### Available data
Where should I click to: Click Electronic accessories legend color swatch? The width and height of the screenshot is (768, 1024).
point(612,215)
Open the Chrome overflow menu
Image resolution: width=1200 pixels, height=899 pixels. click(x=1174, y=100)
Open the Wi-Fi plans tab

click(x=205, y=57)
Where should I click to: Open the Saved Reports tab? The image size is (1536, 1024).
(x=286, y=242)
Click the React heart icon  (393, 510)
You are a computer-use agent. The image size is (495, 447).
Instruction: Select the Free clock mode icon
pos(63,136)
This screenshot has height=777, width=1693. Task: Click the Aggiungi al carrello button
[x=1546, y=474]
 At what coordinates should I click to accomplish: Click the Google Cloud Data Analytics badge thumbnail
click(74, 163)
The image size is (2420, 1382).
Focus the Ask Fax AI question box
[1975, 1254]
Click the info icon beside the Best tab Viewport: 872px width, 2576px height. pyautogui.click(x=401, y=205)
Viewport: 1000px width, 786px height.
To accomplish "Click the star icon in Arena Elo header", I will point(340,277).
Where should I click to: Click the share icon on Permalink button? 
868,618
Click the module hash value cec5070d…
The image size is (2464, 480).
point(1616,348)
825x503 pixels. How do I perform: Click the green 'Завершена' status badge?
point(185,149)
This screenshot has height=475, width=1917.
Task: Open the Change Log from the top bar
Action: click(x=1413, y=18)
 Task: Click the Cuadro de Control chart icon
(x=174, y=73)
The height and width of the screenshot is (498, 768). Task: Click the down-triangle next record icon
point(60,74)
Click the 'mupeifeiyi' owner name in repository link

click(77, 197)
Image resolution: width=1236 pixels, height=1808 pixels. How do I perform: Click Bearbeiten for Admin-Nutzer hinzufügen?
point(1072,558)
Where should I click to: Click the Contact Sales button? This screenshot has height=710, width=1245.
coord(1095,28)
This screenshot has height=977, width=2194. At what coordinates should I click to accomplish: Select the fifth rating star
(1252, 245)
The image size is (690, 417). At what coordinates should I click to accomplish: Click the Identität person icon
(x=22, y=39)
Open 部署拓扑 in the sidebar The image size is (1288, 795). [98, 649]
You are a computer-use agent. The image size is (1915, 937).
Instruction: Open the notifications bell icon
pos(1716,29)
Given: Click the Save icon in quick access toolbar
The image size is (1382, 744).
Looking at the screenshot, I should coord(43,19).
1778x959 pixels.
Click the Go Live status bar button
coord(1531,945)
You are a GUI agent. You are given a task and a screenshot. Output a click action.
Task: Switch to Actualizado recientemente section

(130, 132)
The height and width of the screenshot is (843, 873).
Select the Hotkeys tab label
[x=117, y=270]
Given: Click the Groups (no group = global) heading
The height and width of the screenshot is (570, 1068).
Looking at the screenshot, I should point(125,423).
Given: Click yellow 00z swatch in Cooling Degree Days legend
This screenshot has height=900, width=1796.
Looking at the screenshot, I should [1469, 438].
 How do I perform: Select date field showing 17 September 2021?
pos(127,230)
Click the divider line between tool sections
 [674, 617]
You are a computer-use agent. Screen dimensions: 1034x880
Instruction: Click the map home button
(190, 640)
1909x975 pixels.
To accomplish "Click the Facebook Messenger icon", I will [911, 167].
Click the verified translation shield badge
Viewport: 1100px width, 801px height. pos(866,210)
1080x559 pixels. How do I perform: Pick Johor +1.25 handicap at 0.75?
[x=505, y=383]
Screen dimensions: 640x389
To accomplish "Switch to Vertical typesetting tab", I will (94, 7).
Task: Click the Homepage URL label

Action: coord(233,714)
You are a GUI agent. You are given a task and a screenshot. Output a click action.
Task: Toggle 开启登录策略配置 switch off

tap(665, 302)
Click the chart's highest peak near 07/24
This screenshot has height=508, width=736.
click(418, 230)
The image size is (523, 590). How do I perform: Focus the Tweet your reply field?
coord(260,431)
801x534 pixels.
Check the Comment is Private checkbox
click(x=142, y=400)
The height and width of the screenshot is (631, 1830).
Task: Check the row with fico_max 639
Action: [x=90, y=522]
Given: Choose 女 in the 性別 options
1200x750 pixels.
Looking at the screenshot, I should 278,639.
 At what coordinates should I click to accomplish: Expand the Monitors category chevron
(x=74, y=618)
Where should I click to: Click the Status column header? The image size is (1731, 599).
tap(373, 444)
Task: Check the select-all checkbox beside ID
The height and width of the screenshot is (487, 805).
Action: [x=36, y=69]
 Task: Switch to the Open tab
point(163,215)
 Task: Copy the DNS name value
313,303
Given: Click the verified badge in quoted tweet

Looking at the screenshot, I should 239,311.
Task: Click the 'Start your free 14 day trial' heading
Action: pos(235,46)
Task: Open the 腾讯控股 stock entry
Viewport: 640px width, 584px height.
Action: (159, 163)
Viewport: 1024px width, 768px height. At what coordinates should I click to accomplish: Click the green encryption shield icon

### Your instructions
Reproduce exactly, and with no other material, the lines between those holding "1200x750 pixels." and "Task: Check the select-all checkbox beside ID", inclusive.

### Answer section
1200x750 pixels.
Looking at the screenshot, I should 278,639.
 At what coordinates should I click to accomplish: Expand the Monitors category chevron
(x=74, y=618)
Where should I click to: Click the Status column header? The image size is (1731, 599).
tap(373, 444)
Task: Check the select-all checkbox beside ID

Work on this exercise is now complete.